_Brief_
Each line of the data has to be retyped exactly as it is.
[[ Dataset records open ]]
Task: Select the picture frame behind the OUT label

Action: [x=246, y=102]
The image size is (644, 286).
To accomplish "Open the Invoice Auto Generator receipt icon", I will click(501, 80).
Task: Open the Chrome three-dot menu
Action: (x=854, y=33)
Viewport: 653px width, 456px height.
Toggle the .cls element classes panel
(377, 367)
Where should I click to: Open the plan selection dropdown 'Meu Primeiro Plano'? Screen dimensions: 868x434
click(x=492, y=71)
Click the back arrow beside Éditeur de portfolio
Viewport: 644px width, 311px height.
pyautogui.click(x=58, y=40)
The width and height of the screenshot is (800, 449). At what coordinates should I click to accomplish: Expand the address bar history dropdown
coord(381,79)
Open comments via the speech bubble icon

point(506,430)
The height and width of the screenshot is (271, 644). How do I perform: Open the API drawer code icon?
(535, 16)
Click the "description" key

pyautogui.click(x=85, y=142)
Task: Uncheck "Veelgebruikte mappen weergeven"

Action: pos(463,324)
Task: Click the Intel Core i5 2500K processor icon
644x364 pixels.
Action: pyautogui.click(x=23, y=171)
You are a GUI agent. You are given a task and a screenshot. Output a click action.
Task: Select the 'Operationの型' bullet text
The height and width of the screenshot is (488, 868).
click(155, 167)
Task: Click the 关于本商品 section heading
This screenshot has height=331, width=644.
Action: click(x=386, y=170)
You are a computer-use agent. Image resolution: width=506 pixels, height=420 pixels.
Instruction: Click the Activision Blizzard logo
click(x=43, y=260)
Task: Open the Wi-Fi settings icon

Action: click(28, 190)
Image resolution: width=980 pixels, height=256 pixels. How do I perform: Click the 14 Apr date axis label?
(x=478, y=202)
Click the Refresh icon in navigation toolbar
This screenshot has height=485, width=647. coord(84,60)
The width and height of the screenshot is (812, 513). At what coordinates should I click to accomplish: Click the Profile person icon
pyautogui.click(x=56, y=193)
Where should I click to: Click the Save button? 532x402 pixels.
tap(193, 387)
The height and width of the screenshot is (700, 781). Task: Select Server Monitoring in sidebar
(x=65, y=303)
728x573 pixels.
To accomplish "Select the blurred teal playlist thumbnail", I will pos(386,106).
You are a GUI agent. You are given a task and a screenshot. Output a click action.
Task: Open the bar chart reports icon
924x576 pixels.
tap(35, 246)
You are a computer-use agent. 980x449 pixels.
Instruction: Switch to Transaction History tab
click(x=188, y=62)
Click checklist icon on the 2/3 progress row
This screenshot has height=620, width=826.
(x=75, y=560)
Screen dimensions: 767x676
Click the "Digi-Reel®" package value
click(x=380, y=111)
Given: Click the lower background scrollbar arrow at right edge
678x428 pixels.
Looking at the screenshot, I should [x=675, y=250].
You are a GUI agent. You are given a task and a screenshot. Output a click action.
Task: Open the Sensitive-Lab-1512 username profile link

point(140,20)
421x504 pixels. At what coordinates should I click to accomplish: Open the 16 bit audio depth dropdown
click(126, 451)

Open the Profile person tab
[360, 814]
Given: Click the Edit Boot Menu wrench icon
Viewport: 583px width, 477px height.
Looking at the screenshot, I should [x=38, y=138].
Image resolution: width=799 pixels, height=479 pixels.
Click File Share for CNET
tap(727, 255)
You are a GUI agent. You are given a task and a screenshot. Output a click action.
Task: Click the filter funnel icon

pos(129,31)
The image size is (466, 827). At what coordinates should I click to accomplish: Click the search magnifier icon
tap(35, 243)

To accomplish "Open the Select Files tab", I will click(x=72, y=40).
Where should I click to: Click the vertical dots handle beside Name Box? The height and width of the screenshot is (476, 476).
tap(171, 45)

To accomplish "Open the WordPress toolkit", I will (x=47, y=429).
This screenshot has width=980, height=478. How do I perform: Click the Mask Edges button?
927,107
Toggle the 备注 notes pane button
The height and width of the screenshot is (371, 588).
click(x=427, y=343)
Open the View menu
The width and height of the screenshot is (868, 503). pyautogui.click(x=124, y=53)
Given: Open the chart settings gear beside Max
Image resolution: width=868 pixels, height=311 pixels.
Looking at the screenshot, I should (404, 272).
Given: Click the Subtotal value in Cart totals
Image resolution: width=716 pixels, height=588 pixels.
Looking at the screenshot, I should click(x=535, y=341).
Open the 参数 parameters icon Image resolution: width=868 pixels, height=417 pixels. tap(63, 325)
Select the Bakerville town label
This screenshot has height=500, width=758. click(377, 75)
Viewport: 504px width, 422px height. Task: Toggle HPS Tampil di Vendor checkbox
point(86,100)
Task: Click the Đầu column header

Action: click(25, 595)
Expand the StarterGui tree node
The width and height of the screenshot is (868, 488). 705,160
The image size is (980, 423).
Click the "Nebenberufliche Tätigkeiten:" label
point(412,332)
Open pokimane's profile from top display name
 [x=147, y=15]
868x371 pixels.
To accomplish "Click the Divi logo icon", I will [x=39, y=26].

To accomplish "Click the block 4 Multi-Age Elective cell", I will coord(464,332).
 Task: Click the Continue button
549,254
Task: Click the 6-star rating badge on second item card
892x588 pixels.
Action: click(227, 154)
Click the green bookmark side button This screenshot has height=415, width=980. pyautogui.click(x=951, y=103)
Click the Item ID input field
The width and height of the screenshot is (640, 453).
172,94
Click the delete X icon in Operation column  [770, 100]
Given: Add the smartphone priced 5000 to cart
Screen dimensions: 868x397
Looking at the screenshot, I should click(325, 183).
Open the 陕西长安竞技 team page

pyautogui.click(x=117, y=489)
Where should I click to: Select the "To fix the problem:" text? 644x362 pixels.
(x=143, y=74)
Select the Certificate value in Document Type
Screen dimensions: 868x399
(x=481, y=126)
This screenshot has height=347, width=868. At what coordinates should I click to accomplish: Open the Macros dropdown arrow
[[ Dataset records closed ]]
_Task output_
Task: Select the picture frame behind the OUT label

Action: [x=246, y=102]
The image size is (644, 286).
To accomplish "Open the Invoice Auto Generator receipt icon", I will click(501, 80).
Task: Open the Chrome three-dot menu
Action: (x=854, y=33)
Viewport: 653px width, 456px height.
Toggle the .cls element classes panel
(377, 367)
Where should I click to: Open the plan selection dropdown 'Meu Primeiro Plano'? Screen dimensions: 868x434
click(x=492, y=71)
Click the back arrow beside Éditeur de portfolio
Viewport: 644px width, 311px height.
pyautogui.click(x=58, y=40)
The width and height of the screenshot is (800, 449). At what coordinates should I click to accomplish: Expand the address bar history dropdown
coord(381,79)
Open comments via the speech bubble icon

point(506,430)
The height and width of the screenshot is (271, 644). How do I perform: Open the API drawer code icon?
(535, 16)
Click the "description" key

pyautogui.click(x=85, y=142)
Task: Uncheck "Veelgebruikte mappen weergeven"

Action: pos(463,324)
Task: Click the Intel Core i5 2500K processor icon
644x364 pixels.
Action: pyautogui.click(x=23, y=171)
You are a GUI agent. You are given a task and a screenshot. Output a click action.
Task: Select the 'Operationの型' bullet text
The height and width of the screenshot is (488, 868).
click(155, 167)
Task: Click the 关于本商品 section heading
This screenshot has height=331, width=644.
Action: click(x=386, y=170)
You are a computer-use agent. Image resolution: width=506 pixels, height=420 pixels.
Instruction: Click the Activision Blizzard logo
click(x=43, y=260)
Task: Open the Wi-Fi settings icon

Action: click(28, 190)
Image resolution: width=980 pixels, height=256 pixels. How do I perform: Click the 14 Apr date axis label?
(x=478, y=202)
Click the Refresh icon in navigation toolbar
This screenshot has height=485, width=647. coord(84,60)
The width and height of the screenshot is (812, 513). At what coordinates should I click to accomplish: Click the Profile person icon
pyautogui.click(x=56, y=193)
Where should I click to: Click the Save button? 532x402 pixels.
tap(193, 387)
The height and width of the screenshot is (700, 781). Task: Select Server Monitoring in sidebar
(x=65, y=303)
728x573 pixels.
To accomplish "Select the blurred teal playlist thumbnail", I will pos(386,106).
You are a GUI agent. You are given a task and a screenshot. Output a click action.
Task: Open the bar chart reports icon
924x576 pixels.
tap(35, 246)
You are a computer-use agent. 980x449 pixels.
Instruction: Switch to Transaction History tab
click(x=188, y=62)
Click checklist icon on the 2/3 progress row
This screenshot has height=620, width=826.
(x=75, y=560)
Screen dimensions: 767x676
Click the "Digi-Reel®" package value
click(x=380, y=111)
Given: Click the lower background scrollbar arrow at right edge
678x428 pixels.
Looking at the screenshot, I should [x=675, y=250].
You are a GUI agent. You are given a task and a screenshot. Output a click action.
Task: Open the Sensitive-Lab-1512 username profile link

point(140,20)
421x504 pixels. At what coordinates should I click to accomplish: Open the 16 bit audio depth dropdown
click(126, 451)

Open the Profile person tab
[360, 814]
Given: Click the Edit Boot Menu wrench icon
Viewport: 583px width, 477px height.
Looking at the screenshot, I should [x=38, y=138].
Image resolution: width=799 pixels, height=479 pixels.
Click File Share for CNET
tap(727, 255)
You are a GUI agent. You are given a task and a screenshot. Output a click action.
Task: Click the filter funnel icon

pos(129,31)
The image size is (466, 827). At what coordinates should I click to accomplish: Click the search magnifier icon
tap(35, 243)

To accomplish "Open the Select Files tab", I will click(x=72, y=40).
Where should I click to: Click the vertical dots handle beside Name Box? The height and width of the screenshot is (476, 476).
tap(171, 45)

To accomplish "Open the WordPress toolkit", I will (x=47, y=429).
This screenshot has width=980, height=478. How do I perform: Click the Mask Edges button?
927,107
Toggle the 备注 notes pane button
The height and width of the screenshot is (371, 588).
click(x=427, y=343)
Open the View menu
The width and height of the screenshot is (868, 503). pyautogui.click(x=124, y=53)
Given: Open the chart settings gear beside Max
Image resolution: width=868 pixels, height=311 pixels.
Looking at the screenshot, I should (404, 272).
Given: Click the Subtotal value in Cart totals
Image resolution: width=716 pixels, height=588 pixels.
Looking at the screenshot, I should click(x=535, y=341).
Open the 参数 parameters icon Image resolution: width=868 pixels, height=417 pixels. tap(63, 325)
Select the Bakerville town label
This screenshot has height=500, width=758. click(377, 75)
Viewport: 504px width, 422px height. Task: Toggle HPS Tampil di Vendor checkbox
point(86,100)
Task: Click the Đầu column header

Action: click(25, 595)
Expand the StarterGui tree node
The width and height of the screenshot is (868, 488). 705,160
The image size is (980, 423).
Click the "Nebenberufliche Tätigkeiten:" label
point(412,332)
Open pokimane's profile from top display name
 [x=147, y=15]
868x371 pixels.
To accomplish "Click the Divi logo icon", I will [x=39, y=26].

To accomplish "Click the block 4 Multi-Age Elective cell", I will coord(464,332).
 Task: Click the Continue button
549,254
Task: Click the 6-star rating badge on second item card
892x588 pixels.
Action: click(227, 154)
Click the green bookmark side button This screenshot has height=415, width=980. pyautogui.click(x=951, y=103)
Click the Item ID input field
The width and height of the screenshot is (640, 453).
172,94
Click the delete X icon in Operation column  [770, 100]
Given: Add the smartphone priced 5000 to cart
Screen dimensions: 868x397
Looking at the screenshot, I should click(325, 183).
Open the 陕西长安竞技 team page

pyautogui.click(x=117, y=489)
Where should I click to: Select the "To fix the problem:" text? 644x362 pixels.
(x=143, y=74)
Select the Certificate value in Document Type
Screen dimensions: 868x399
(x=481, y=126)
This screenshot has height=347, width=868. At what coordinates should I click to accomplish: Open the Macros dropdown arrow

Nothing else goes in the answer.